Today is the Autumnal Equinox, the day when there are exactly equal hours of daylight and darkness. As such it also marks the “official” end of summer and beginning of autumn or fall in the northern hemisphere.
The shortest day of the year falls on December 21, the Winter Solstice, when winter begins “officially.” In both cases the so-called “scare” quotes refer to the fact that perceived autumn and winter begin on different days depending on in what climate zone one resides.
Here in the Rocky Mountains, at 6300 ft. elevation it has felt and looked like autumn since late August. It will feel like winter sometime in November. When we get to California in early October, it will still look and feel like summer and we’ll probably experience a couple of days at or above 90 degrees.
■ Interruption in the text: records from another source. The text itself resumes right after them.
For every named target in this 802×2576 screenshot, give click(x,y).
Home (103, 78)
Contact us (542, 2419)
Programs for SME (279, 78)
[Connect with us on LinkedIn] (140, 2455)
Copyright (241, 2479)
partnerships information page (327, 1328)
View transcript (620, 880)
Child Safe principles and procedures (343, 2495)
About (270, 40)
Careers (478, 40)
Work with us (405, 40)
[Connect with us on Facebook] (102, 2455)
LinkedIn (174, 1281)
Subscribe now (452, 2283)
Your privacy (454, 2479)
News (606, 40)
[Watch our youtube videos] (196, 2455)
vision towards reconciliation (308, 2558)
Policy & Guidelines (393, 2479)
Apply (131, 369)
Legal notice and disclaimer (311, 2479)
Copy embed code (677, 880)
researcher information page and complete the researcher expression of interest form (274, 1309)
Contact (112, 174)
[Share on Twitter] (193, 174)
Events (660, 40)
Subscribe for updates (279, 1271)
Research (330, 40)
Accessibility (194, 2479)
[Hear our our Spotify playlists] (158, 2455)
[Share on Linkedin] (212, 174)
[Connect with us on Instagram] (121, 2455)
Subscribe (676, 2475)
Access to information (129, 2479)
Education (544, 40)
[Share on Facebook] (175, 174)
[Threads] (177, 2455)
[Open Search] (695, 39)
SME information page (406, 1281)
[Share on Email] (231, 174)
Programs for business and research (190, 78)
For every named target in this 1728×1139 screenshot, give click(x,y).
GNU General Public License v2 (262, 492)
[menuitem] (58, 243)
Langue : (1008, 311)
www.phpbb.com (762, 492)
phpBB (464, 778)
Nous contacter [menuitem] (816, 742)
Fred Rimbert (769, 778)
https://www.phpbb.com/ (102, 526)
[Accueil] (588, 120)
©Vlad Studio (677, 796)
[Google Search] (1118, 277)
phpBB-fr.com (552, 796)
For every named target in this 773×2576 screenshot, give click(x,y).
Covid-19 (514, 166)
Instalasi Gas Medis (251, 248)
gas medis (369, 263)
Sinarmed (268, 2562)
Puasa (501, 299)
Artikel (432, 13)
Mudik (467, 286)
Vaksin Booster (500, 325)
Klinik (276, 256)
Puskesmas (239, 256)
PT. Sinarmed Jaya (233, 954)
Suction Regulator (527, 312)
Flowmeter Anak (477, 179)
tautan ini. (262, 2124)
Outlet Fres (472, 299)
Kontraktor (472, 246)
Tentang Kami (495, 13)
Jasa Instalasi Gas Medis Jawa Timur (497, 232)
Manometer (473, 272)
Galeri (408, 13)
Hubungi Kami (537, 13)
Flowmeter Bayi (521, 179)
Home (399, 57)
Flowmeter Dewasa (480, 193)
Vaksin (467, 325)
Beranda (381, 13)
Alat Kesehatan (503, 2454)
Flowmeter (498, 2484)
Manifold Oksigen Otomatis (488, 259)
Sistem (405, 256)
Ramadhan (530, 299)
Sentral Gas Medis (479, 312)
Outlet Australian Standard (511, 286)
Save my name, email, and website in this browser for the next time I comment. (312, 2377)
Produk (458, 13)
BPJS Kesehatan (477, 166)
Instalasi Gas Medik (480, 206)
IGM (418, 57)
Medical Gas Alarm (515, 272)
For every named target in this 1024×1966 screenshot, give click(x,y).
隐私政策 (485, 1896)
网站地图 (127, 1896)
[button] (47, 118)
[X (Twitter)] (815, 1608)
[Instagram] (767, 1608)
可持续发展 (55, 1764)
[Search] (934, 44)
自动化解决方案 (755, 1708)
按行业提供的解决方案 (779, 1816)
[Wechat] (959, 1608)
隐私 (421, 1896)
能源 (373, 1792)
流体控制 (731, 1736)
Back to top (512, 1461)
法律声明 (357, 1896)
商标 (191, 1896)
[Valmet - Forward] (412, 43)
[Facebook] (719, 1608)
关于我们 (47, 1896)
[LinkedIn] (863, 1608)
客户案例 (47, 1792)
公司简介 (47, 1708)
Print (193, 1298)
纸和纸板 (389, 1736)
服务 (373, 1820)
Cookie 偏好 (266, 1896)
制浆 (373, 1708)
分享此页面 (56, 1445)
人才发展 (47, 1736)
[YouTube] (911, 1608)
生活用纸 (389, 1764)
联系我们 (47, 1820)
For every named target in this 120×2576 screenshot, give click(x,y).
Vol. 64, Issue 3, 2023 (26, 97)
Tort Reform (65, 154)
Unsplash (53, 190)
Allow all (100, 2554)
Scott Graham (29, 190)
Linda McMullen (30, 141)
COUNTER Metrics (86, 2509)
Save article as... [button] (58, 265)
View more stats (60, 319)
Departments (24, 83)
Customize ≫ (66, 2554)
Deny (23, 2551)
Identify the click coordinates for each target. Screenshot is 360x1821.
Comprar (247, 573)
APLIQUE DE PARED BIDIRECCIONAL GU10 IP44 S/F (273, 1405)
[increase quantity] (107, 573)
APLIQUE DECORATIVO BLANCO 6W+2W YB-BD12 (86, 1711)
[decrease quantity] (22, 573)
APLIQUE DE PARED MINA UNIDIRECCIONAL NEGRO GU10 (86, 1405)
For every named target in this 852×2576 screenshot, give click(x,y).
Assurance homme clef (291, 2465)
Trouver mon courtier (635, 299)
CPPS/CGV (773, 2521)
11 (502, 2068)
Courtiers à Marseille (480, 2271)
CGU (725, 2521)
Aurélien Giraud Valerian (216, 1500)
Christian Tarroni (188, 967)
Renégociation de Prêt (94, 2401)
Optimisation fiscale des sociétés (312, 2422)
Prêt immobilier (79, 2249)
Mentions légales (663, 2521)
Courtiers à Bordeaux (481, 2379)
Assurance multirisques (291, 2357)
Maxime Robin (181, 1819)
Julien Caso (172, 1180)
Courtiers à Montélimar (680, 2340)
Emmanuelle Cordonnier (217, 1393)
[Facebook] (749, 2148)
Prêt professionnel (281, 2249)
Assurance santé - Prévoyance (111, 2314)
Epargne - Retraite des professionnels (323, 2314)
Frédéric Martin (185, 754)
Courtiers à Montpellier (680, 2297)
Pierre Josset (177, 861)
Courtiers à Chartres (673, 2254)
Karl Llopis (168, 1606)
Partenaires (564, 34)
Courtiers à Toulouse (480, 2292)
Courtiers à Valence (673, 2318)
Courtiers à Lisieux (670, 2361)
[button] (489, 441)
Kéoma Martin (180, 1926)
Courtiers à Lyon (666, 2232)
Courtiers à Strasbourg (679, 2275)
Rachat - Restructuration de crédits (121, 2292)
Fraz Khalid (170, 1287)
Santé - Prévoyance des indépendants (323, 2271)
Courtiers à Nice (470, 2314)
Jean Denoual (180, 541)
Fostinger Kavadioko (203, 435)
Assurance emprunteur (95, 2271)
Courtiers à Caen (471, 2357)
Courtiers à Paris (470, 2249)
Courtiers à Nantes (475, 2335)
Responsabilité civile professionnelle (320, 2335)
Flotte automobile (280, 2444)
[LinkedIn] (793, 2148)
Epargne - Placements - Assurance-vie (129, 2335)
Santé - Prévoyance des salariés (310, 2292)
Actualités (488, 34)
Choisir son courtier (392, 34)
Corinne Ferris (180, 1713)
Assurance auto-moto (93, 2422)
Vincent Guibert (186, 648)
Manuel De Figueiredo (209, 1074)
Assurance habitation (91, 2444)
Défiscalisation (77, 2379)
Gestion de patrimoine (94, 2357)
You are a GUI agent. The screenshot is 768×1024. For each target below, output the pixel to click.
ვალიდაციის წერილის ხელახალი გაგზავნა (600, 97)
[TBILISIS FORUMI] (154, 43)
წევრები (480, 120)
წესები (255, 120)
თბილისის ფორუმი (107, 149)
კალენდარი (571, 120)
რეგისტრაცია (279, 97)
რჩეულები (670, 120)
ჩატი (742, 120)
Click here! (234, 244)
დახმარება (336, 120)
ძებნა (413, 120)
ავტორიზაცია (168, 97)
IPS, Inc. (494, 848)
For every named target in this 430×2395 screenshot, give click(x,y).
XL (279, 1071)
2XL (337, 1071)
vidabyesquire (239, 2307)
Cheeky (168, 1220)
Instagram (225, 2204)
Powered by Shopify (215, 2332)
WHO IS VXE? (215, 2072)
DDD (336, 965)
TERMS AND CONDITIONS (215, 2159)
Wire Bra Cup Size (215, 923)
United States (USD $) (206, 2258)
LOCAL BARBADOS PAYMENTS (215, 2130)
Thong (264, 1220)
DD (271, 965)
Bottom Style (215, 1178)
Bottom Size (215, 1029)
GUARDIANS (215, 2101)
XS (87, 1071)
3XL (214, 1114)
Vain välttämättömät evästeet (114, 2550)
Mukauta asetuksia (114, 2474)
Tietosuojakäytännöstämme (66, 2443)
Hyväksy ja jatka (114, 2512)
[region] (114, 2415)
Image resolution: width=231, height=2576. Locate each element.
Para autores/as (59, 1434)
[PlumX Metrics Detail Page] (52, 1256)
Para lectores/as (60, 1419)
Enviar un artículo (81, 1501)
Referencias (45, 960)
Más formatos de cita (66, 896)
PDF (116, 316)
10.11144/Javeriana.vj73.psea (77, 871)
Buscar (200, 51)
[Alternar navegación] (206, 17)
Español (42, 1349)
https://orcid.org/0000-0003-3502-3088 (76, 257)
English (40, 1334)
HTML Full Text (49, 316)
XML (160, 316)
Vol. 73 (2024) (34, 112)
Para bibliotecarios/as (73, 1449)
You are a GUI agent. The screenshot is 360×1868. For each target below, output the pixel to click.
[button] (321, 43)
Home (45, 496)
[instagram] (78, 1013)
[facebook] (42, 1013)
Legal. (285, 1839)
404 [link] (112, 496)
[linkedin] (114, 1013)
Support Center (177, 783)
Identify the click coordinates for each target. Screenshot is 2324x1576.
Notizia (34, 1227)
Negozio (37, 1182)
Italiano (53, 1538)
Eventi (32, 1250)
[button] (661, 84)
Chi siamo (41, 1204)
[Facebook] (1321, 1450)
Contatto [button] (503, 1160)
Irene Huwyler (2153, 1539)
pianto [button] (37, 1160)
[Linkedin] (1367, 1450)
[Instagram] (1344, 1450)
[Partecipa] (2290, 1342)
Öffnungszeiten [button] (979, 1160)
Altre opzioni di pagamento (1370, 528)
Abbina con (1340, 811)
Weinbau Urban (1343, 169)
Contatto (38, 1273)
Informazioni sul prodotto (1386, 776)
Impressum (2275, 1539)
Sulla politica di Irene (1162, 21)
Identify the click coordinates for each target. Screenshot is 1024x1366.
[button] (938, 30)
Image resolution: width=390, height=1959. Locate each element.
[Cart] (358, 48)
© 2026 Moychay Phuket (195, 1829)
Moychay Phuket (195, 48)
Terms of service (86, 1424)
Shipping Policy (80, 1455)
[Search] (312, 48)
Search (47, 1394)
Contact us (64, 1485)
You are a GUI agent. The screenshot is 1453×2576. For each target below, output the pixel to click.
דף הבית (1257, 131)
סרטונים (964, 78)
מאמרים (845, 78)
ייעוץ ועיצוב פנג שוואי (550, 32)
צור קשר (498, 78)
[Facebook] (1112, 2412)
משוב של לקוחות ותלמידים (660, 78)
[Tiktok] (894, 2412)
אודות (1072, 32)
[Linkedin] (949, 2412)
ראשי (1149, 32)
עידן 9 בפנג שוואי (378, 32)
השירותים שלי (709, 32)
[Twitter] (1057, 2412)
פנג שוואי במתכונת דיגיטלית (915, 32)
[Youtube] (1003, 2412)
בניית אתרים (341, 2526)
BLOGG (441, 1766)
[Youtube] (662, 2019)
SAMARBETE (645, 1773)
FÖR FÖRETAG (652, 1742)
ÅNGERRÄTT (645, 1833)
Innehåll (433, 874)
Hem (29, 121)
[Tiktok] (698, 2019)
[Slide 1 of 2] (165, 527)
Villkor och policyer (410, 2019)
The leaves are turning here now, the shrubby Rocky Mountain maples are various beautiful shades of red and the aspen leaves turn pure pale yellow. In CA near sea level, we won’t get fall color until sometime in November.
The small-for-CA town where we shop and formerly worked is covered in huge, old deciduous trees which drop so many leaves the city funds a leaf abatement program just to stay tidy. For 7-8 months of the year those trees make the older residential streets around the campus into green “tunnels.”
In normal, non-Covid-19 years kids from SoCal come there to university and fall in love with the place, where among other CA oddities the creek through campus runs year round. In SoCal, creeks and rivers never run year round, they only have water for a few days after a winter rain.